How can consumers lead the effort to keep electronics in the loop and not lose valuable resources? Who can support them and how? Who needs which skills for this? The EU Circular Talk “The Circular Electronics Initiative: Insights on Skills” took a close look at these questions together with experts, retailers, city representatives, and policymakers.
When it comes to keeping products in the loop, the stakes are high. “Not only a one-year lifetime extension of smartphones would save 2.1 million tons of carbon per year by 2030, but also the job creation potential of the reuse and refurbishment sector is huge”, noted Daniel Montalvo from the European Environment Agency (EEA) and Michal Len from RReuse.
That’s why with the EU Circular Economy Action Plan, the European Commission is determined to accelerate the transition to a circular economy. If consumers return, reuse or dispose used products properly, they can make an invaluable contribution to this goal. However, that’s far from a straight forward process. In order to exercise their ‘right to repair’ and make the most of ‘take-back schemes’, consumers need support in changing behaviours, acquiring new skills or improving existing ones. On the other hand, other stakeholder also need certain skill sets in order to support and empower consumers with regard to repairing or taking back electronic devices such as laptops, tablets, or phones.
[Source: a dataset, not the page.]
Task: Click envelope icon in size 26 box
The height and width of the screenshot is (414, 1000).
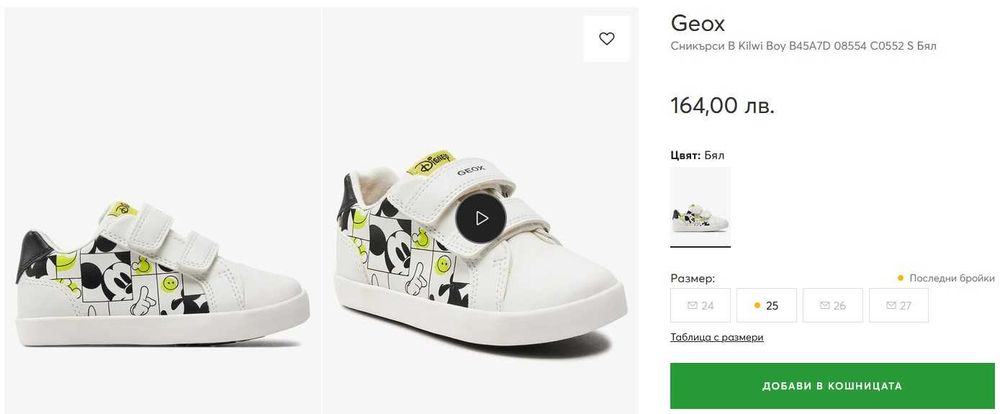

During the Circular Talk, which took place online in May 2021, Bettina Lorz from the Directorate General (DG) Environment and Daniel Montalvo from the European Environment Agency (EEA) underlined the urgent need to boost circular solutions in the electronics sector and behavioural challenges from the consumer perspective. While the life spans of electronics are far too short, it is even more of a problem that the products that have been replaced by newer ones do not go back into the resource cycle. Both Lorz and Montalvo underlined the fact that most of the unused devices still are stored at consumers’ homes.
In view of this challenge, the panelists laid out ideas related to the skills that various stakeholders need in order to empower and support consumers to behave in more circular ways. The list ranged from technical and digital skills to marketing, business models, collaboration, and enhanced communication on the side of policy makers, retailers, city representatives and social entrepreneurs.
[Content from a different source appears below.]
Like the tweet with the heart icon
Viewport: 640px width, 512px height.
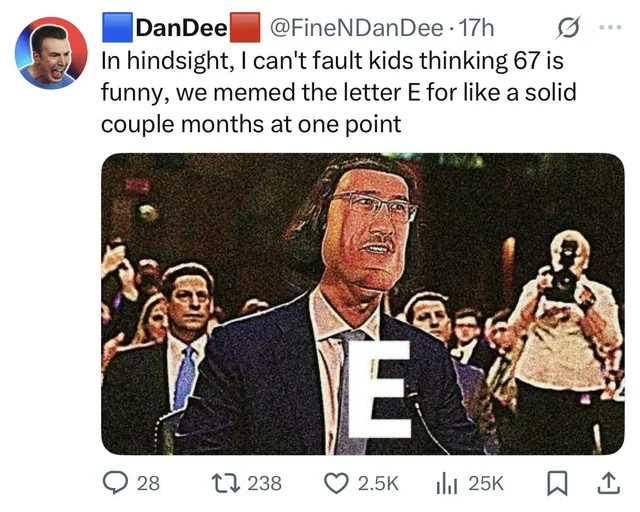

In order to lead successful and inclusive reskilling and upskilling processes, the experts deemed the creation of competence centres for circular skills at national and regional level as paramount. Existing examples, such as the House of Skills in Amsterdam are already showing very promising results. Moreover, it was suggested that the educational systems in Europe should pay extra attention in integrating the skills needed for the sustainable transformation from early on.